Encontrará la entrevista completa a Holger Ohmann aquí:

Ir a la entrevista

Los 7 factores de protección de la resiliencia: su guía personal

Mentalidad inquebrantable: la aceptación como clave de la fortaleza

A veces la situación es la que es. Y aceptarlo puede ser increíblemente liberador. Si no puede cambiar una situación, su fuerza reside en cambiar su forma de afrontarla.

Ejercicio:
Cierre los ojos e imagínese que mira al cielo azul. Sus pensamientos son como nubes: deje que se desplacen. Así creará espacio para la claridad y la serenidad.


Optimismo: dirigir la mirada hacia lo bueno​​​​​​​

Tener optimismo no significa endulzarlo todo. Significa ver conscientemente lo positivo, incluso en los momentos difíciles. La gratitud, la atención y una visión de futuro ayudan a desarrollar una actitud interior más estable.

Ejercicio:
Lleve un diario de gratitud. Escriba cada día tres cosas que le hayan hecho sonreír. Así entrenará su percepción de lo bueno en la vida cotidiana.


Gestión de riesgos: evaluarse de forma realista​​​​​​​

¿Qué puedo conseguir realmente? ¿Cuáles son mis límites? Estas preguntas le ayudarán a evitar exigencias excesivas. Al mismo tiempo, se trata de aceptarse a uno mismo con todos sus defectos, con cariño y honestidad.

Ejercicio: 
Haga una lista de recursos personalizada. Escriba qué se le da bien, de qué está orgulloso y qué le ha ayudado en el pasado. Añada también lo que le cuesta, no para la autocrítica, sino para autoevaluarse honestamente. Así tendrá una imagen realista de sus posibilidades.


Regulación del estrés: liberar conscientemente la presión​​​​​​​

El estrés forma parte de la vida. Pero puede aprender a regularlo. Averigüe qué le hace bien: deporte, ejercicios respiratorios, un paseo por el bosque o simplemente un momento de paz y tranquilidad. Pregúntese: ¿Qué me ha hecho sonreír hoy? ¿Qué me relaja?

[LISTADO MOSTRADO]:
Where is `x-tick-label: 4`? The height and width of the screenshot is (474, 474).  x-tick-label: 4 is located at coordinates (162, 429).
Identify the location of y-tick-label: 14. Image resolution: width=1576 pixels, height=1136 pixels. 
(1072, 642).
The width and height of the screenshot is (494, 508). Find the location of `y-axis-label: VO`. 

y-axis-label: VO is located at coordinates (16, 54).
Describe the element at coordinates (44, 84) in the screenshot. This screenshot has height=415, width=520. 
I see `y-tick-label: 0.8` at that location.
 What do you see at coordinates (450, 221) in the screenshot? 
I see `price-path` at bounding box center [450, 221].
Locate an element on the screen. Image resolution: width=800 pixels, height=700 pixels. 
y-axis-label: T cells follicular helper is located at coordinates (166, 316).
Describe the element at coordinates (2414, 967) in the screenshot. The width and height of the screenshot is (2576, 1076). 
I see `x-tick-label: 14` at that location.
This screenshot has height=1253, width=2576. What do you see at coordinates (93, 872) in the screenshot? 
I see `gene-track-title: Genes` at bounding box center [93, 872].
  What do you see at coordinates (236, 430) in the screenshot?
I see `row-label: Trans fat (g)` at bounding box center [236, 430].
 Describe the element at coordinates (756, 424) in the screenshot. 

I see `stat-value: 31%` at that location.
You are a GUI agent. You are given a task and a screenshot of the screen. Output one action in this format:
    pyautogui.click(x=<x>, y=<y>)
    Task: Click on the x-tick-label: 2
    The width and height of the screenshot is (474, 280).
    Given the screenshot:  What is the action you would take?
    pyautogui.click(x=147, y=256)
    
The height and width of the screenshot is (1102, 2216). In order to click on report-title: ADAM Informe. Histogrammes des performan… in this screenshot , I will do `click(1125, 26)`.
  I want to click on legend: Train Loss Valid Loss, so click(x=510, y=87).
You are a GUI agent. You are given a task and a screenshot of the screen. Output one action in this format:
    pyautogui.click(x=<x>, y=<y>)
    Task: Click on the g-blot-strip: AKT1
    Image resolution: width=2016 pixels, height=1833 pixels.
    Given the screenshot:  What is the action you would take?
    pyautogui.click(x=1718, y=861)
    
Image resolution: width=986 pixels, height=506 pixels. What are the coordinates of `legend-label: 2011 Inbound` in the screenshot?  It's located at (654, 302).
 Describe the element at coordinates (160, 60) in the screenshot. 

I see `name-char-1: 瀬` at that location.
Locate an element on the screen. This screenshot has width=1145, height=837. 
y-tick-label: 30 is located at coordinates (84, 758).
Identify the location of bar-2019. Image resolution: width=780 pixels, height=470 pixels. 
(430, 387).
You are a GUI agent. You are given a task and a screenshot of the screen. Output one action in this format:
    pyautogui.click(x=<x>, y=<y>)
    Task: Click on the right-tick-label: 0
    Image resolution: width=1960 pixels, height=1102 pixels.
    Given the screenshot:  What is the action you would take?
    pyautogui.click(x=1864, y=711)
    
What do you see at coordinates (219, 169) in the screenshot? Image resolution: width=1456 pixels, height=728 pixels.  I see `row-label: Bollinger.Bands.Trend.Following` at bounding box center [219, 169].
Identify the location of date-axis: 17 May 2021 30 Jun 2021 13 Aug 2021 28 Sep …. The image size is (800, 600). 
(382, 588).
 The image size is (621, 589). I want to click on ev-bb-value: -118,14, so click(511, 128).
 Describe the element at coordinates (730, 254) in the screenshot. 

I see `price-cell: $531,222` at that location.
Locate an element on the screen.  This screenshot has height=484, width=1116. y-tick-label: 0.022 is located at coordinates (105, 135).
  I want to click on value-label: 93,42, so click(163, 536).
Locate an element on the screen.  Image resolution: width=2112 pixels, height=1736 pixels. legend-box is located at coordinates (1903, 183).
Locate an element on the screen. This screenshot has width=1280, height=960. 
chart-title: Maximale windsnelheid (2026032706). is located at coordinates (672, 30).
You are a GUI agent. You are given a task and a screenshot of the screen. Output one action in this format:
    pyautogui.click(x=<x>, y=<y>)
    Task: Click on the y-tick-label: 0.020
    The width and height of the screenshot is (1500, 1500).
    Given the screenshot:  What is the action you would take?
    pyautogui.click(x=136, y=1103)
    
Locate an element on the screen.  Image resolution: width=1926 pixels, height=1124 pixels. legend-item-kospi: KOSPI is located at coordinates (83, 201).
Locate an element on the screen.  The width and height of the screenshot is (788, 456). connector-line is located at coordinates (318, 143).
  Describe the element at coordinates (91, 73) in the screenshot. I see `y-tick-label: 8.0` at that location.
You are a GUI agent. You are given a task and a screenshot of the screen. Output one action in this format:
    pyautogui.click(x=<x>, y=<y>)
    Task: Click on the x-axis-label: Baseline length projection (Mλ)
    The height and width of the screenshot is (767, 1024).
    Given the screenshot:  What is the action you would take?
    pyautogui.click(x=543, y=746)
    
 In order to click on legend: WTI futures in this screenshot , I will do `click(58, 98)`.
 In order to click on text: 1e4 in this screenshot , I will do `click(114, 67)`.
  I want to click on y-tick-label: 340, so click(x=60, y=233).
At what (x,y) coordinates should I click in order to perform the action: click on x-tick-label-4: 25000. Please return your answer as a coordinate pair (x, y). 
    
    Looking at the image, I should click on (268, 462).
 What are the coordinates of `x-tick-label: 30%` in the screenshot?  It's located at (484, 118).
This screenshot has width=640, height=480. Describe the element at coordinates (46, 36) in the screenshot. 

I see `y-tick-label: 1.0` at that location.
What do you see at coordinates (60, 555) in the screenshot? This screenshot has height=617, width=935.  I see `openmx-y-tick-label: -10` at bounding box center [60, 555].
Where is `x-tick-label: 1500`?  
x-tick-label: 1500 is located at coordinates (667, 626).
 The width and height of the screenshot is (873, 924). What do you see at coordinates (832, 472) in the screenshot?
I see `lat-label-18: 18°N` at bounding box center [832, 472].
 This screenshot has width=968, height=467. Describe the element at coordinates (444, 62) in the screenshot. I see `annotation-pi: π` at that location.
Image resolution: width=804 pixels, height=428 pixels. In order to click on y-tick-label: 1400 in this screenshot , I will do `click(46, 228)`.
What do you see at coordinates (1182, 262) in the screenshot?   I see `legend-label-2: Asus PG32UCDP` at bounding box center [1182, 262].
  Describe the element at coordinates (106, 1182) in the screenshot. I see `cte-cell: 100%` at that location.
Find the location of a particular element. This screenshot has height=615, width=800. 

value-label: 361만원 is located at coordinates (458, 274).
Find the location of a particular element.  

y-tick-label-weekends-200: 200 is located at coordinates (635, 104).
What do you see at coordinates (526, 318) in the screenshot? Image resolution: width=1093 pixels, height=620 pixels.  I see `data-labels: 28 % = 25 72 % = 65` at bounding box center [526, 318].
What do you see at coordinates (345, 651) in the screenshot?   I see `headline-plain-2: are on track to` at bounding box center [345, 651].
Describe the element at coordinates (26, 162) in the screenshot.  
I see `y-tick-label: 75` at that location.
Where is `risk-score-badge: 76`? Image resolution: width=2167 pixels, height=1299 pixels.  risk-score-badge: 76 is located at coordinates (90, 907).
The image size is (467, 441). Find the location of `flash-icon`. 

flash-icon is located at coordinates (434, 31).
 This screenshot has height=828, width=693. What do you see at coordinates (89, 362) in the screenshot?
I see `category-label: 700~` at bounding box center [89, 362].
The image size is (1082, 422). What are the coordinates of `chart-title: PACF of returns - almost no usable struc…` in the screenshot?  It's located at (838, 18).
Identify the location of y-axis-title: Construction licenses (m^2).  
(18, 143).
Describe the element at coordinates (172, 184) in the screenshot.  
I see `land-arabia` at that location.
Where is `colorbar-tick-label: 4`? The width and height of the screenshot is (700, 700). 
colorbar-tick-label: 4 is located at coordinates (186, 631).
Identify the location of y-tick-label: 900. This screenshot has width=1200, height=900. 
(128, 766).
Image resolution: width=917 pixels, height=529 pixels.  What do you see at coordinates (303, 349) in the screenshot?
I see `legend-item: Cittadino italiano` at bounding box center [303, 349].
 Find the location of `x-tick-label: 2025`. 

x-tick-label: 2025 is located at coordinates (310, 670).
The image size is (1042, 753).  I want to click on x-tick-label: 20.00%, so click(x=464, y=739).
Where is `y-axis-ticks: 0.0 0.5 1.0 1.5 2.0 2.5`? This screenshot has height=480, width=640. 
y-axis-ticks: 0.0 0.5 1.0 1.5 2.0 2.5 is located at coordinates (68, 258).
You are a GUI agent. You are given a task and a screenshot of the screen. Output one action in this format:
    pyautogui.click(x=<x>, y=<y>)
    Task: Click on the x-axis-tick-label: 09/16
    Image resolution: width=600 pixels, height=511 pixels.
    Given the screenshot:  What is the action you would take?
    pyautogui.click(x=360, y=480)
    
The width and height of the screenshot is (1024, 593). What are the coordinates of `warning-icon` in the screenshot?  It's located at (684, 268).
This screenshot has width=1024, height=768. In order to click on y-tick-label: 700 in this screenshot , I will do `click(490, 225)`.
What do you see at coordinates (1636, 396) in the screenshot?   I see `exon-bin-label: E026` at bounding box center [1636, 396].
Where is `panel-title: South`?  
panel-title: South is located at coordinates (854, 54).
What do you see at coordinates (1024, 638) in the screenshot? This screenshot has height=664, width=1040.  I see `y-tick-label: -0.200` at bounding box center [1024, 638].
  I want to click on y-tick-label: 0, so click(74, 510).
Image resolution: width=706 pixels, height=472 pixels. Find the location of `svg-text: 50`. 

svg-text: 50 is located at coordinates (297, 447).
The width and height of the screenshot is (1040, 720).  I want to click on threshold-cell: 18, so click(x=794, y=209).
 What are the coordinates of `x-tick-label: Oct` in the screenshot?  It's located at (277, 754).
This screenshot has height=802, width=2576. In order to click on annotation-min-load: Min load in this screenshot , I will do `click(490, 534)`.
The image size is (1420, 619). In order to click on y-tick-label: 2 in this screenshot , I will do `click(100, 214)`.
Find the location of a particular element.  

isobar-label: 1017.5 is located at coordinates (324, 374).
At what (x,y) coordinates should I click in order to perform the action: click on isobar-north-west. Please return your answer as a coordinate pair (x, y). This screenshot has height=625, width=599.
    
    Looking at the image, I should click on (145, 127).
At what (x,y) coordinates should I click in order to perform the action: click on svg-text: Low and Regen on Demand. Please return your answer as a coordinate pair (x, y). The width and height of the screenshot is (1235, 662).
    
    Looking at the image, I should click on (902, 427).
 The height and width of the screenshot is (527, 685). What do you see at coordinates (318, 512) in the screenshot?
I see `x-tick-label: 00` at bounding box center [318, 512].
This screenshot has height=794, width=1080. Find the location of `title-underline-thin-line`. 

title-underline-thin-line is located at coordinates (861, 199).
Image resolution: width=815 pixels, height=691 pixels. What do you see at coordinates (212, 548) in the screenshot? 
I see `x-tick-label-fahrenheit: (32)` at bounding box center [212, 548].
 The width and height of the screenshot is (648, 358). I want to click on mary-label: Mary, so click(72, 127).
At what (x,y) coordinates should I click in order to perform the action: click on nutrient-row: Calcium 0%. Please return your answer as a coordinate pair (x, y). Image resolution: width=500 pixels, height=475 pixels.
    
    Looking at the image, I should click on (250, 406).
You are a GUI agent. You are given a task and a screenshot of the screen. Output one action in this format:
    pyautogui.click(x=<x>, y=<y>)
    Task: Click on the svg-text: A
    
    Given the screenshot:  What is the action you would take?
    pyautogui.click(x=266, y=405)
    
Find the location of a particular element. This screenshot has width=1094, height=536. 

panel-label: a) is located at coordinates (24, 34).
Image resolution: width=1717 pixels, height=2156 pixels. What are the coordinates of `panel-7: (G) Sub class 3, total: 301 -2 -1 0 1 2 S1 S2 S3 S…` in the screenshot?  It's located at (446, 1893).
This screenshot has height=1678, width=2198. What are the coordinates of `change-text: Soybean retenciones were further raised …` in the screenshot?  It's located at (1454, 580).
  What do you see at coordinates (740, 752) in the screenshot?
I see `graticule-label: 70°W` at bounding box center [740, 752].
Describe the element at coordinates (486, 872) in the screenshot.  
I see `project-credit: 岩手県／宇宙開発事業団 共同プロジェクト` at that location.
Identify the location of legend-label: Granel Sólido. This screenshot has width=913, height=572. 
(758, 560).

[INSTRUCCIONES DE LA TAREA]: Continúe el texto sobre los factores de protección de la resiliencia a partir de su última oración, con el mismo tono y estilo.

[ESPACIO DE RESPUESTA]:
Ejercicio: 
Pruebe la técnica de respiración 4-7-8: inspire durante 4 segundos, aguante la respiración durante 7 segundos y espire durante 8 segundos. Repítalo 4 veces. Este sencillo ejercicio puede ayudar a calmar el sistema nervioso y reducir el estrés.


Autoeficacia: del pensamiento a la acción​​​​​​​

Usted no es un juguete de las circunstancias. Usted puede influir, aunque parezca poco. Pregúntese: ¿Qué puedo hacer para mejorar mi situación? Tal vez haya modelos en su entorno que le animen.

Ejercicio: 
Escriba una lista de tres pequeñas cosas que pueda hacer hoy para sentirse mejor o mejorar su situación. Puede ser hacer una llamada telefónica, dar un paseo, tener una conversación esclarecedora o poner orden en un rincón de casa. Los pequeños pasos cuentan y refuerzan su sensación de autoeficacia.


Apoyo social: aceptar ayuda es fortaleza​​​​​​​

Nadie tiene por qué hacerlo todo solo. Reconocer cuándo se necesita apoyo denota fortaleza. Redes de contactos, amistades, ayuda profesional… todo puede ser su escudo protector.

Ejercicio:
Practique el decir «no» conscientemente. Y escriba una hoja de información personal con contactos que puedan ayudarle en diversas situaciones.


Orientación de futuro y humor negro: aprender de la crisis

Toda crisis alberga una oportunidad. Tal vez no sea inmediatamente visible, pero con un poco de distancia reconocerá lo que ha aprendido de ella. El humor ayuda a ganar distancia. Y saber que ya ha superado un momento difícil le dará fuerzas para el siguiente reto.

Ejercicio:
Escriba cómo ha superado crisis anteriores. Cuelgue esta «nota de éxitos» en un lugar visible, como recordatorio de su fortaleza.

Su resiliencia es un don y puede cultivarla cada día

La resiliencia es un valioso tesoro que tenemos en nuestras manos y que conviene proteger y cultivar a largo plazo. No significa ser invulnerable. Significa conocerse a uno mismo, confiar en uno mismo y reorientarse constantemente. No tiene que hacerlo todo a la perfección. Pero si echa un vistazo a los siete factores de protección, sentará las bases de una vida con más estabilidad interior, serenidad y alegría de vivir.

Y acabamos con algo contundente: todo lo que necesitamos para ello ya está ahí y yace oculto en nuestro interior como un tesoro: solo tenemos que desenterrarlo.